UKIP pushed for no deal from day one, do I have to pull up all the records from the time?

Parliament can't agree on anything, Labour can't even say what their position is.
UKIP didn't win a single seat in parliament in 2 general elections. who cares what they campaigned on in their hard-line stance? it won no electoral support.

you keep talking about 'unignorable results', but the only thing you are referring to is the outcome of the european MEP elections ... which does not involve UK parliamentary politics, does not involve UK domestic policies, and does not command anywhere near the same influence and interest as general elections. labour and conservatives DID NOT EVEN STAGE A CAMPAIGN for the MEP elections -- the brexit party won away the majority of the vote because they were the only people making noise and whipping up enthusiasm about it. the other mainstream parties ducked it by default to focus their campaigning elsewhere, and didn't mobilise their base to go out to the polls.
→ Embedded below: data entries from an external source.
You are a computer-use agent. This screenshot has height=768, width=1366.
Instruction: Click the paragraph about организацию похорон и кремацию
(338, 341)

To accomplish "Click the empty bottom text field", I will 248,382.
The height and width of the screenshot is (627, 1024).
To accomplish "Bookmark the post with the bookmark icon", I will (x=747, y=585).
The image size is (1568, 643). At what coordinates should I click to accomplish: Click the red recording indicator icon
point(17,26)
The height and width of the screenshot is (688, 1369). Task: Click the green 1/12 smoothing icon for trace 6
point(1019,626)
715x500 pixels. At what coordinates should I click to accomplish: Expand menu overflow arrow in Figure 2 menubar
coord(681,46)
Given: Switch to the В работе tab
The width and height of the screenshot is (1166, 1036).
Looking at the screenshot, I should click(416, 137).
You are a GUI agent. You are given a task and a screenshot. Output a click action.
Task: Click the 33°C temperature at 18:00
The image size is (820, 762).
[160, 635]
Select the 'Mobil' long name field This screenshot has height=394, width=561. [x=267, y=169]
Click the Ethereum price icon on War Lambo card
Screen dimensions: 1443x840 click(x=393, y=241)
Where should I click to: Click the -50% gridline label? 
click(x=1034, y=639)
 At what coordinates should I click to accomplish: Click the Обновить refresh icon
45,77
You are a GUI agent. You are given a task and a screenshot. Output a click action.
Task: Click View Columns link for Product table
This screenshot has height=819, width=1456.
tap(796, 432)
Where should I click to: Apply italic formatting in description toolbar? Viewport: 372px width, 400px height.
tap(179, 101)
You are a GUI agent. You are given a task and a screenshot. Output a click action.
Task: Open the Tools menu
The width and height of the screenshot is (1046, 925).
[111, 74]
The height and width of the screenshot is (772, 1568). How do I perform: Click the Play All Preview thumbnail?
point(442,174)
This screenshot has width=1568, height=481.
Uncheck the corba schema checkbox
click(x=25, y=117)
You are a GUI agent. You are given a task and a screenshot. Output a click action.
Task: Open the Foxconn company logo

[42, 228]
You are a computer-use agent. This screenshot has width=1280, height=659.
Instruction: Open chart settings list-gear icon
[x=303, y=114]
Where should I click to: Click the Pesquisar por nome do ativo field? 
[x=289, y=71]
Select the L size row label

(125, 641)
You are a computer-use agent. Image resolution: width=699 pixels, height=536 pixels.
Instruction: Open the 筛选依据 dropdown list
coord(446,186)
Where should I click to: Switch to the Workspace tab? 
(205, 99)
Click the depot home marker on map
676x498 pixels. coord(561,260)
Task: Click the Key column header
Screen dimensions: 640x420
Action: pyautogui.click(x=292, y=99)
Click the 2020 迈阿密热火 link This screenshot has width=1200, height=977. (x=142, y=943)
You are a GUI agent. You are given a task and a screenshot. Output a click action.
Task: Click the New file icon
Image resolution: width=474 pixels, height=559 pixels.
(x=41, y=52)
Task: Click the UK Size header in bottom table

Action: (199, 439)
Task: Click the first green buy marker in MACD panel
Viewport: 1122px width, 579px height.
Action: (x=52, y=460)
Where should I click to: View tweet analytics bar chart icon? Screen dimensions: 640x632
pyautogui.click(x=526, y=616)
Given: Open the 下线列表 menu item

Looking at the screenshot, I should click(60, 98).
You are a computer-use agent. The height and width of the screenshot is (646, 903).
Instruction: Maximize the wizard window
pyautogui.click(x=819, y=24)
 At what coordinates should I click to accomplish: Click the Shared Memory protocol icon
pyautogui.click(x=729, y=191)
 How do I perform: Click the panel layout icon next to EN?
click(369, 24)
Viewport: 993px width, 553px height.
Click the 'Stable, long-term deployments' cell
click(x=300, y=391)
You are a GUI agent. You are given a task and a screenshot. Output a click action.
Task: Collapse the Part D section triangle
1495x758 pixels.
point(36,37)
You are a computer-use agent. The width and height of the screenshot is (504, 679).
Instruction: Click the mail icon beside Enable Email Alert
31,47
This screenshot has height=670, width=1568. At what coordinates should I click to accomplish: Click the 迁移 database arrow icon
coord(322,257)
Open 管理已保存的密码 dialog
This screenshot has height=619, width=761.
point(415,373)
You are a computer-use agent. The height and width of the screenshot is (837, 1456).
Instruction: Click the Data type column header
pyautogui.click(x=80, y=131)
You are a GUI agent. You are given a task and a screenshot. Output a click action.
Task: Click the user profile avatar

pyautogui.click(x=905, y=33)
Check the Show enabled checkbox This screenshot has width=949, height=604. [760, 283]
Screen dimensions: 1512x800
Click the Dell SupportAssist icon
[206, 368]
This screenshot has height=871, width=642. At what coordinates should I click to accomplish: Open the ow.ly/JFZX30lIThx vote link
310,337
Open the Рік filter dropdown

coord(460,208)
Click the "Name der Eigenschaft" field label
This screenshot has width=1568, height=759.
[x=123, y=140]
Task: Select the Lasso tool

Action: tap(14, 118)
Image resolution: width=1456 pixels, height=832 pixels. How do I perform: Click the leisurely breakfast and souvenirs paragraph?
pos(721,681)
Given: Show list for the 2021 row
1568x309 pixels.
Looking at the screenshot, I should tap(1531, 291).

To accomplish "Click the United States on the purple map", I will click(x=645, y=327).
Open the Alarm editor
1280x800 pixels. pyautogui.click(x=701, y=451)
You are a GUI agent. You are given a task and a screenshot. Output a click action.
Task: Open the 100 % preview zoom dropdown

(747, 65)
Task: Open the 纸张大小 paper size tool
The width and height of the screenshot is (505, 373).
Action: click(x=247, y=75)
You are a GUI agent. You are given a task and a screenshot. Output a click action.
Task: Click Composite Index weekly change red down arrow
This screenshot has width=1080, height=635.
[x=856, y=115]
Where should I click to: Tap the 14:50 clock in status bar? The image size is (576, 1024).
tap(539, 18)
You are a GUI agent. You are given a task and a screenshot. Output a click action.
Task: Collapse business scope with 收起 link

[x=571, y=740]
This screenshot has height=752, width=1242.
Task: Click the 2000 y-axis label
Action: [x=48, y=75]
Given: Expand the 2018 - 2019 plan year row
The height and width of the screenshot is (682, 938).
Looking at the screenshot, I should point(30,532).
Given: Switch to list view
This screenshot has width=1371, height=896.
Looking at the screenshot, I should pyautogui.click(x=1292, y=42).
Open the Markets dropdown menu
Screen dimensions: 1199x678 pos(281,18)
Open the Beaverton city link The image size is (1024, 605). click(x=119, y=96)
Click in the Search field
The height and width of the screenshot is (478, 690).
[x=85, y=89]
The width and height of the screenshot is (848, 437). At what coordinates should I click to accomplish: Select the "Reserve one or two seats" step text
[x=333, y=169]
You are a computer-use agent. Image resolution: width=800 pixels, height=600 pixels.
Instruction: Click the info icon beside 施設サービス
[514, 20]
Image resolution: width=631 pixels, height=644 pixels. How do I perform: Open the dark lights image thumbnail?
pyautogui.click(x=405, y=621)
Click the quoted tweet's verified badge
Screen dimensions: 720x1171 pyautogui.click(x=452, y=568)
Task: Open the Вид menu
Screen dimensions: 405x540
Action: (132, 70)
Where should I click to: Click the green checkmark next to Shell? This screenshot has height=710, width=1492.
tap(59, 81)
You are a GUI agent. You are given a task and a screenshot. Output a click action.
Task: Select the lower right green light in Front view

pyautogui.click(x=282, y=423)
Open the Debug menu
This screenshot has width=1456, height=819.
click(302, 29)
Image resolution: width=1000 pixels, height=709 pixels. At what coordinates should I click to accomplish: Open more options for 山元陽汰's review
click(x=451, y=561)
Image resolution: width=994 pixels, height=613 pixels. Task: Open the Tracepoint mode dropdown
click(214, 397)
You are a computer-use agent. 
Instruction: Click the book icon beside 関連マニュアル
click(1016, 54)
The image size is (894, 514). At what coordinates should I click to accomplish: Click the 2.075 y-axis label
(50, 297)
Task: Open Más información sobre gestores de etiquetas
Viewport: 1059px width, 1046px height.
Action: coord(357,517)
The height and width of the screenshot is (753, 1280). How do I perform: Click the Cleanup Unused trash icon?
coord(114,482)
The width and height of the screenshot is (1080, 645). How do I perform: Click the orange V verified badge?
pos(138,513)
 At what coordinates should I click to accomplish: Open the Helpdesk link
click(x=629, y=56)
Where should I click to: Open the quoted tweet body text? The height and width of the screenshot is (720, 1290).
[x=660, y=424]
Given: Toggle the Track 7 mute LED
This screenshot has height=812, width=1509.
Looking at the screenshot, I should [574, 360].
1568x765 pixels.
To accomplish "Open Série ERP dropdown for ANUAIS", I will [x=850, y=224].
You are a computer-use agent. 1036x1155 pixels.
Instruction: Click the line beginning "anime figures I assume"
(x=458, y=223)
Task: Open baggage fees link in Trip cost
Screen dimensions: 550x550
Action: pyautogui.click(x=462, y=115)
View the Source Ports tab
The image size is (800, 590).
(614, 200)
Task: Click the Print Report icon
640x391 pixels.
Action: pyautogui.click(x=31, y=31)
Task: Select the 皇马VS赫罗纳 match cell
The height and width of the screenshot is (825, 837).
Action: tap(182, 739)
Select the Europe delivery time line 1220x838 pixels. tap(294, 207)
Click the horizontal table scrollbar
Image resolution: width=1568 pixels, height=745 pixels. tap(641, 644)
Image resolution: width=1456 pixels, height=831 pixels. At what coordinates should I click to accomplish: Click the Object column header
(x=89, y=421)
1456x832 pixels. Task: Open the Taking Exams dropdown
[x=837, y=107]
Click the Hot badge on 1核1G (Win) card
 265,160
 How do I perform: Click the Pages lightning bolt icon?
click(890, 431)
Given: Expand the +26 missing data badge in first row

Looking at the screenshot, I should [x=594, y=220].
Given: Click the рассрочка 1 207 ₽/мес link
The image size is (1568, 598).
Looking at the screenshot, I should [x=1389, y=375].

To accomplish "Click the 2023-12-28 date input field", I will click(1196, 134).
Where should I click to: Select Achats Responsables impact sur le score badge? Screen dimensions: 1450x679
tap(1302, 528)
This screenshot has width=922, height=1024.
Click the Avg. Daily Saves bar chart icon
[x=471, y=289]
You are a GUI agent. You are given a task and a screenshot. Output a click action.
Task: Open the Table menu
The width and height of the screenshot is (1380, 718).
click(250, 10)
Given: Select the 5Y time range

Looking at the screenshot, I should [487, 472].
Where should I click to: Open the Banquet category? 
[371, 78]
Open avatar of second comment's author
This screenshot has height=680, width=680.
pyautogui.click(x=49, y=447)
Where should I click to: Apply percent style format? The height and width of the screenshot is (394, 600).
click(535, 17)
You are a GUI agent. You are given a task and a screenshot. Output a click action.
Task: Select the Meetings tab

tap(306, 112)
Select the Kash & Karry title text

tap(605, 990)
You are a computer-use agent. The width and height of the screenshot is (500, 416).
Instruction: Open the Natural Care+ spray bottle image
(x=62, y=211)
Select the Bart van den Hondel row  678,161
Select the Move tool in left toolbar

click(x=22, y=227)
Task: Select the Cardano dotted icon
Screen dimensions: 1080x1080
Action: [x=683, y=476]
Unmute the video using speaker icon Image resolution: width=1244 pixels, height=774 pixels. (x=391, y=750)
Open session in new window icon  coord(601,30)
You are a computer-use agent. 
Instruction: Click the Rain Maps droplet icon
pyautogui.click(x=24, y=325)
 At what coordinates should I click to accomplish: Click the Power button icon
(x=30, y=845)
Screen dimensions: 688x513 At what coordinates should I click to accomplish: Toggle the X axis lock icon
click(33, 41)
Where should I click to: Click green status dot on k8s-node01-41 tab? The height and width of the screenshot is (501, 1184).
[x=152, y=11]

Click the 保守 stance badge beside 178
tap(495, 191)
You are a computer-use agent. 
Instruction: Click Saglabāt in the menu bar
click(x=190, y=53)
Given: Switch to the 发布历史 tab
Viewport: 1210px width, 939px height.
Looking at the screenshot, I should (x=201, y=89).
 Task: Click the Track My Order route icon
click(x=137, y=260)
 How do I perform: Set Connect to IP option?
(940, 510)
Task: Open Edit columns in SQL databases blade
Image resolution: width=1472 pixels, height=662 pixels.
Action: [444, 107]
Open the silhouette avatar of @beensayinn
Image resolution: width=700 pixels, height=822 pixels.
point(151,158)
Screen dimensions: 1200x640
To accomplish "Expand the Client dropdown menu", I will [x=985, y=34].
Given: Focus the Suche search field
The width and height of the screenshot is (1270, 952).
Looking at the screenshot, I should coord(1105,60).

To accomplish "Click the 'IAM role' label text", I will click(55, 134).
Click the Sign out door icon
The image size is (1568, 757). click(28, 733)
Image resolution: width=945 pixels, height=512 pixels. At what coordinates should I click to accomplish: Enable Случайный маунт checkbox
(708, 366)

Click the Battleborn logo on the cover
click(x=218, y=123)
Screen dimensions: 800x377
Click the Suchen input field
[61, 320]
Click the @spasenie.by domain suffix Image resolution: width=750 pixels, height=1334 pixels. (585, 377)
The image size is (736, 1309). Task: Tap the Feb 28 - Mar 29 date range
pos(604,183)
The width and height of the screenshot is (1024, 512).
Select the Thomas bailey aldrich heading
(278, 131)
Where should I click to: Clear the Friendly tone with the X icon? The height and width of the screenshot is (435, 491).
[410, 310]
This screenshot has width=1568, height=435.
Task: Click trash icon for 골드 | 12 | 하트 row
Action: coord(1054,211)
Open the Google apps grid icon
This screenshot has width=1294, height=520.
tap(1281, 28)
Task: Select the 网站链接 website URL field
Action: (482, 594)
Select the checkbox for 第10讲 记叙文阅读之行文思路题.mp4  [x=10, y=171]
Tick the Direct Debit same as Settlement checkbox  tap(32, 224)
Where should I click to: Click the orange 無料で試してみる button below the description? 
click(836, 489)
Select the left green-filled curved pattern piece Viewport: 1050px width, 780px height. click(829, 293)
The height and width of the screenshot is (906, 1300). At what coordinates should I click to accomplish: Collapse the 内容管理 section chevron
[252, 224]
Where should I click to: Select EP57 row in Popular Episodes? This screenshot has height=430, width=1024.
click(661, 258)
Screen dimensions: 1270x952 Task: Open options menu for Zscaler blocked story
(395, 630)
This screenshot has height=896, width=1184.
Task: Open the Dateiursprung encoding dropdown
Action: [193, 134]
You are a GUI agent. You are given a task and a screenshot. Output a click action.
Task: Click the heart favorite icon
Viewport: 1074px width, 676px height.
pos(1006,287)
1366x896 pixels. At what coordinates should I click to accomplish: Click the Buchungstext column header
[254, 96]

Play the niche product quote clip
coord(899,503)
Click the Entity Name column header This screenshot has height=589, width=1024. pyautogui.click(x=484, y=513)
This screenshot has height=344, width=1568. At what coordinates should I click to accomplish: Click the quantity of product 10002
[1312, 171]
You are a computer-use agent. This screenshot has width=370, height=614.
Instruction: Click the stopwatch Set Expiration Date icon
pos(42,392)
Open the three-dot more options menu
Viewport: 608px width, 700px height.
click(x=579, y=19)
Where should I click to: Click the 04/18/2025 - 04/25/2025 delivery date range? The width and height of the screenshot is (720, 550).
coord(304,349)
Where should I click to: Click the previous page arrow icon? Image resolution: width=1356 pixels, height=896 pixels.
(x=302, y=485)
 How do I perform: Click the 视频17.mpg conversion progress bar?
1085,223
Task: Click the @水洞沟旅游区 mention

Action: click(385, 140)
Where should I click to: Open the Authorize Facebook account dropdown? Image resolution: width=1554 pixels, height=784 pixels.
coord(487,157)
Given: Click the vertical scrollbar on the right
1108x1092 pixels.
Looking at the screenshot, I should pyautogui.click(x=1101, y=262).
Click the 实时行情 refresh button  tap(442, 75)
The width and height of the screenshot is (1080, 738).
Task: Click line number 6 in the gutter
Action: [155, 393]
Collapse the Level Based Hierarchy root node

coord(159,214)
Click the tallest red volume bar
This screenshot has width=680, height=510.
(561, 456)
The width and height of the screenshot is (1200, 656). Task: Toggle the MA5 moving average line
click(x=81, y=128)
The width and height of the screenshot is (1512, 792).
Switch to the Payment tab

quelle surprise! that the only party that commands interest in european MEP elections are the party that make it loud and clear that 'we're coming out'. why would anyone else rationally vote for a moderate, pro-european candidate in an election for which we have no future influence or participation? all those remainers, ignoring the brexit referendum result, eh!

Last edited by uziq (2019-09-22 02:10:16)

Dilbert_X
The X stands for
+1,618|4450|eXtreme to the maX

Larssen wrote:

It's a little bizarre that your supporting argument for no deal hinges on the campaign of a party that didn't hold single seat in parliament.
It was/is a single issue party, of course they're not going be elected to form a government.

Unignorable results:

The Brexit referendum

Euro elections

Latest polls have pro-Brexit parties on 51% of the popular vote.

I don't disagree that the whole situation is beyond retarded and there won't be a single plus side to Brexit but Parliament voted overwhelmingly to hold a referendum and they've been walking in circles bumping into each other ever since the public voted.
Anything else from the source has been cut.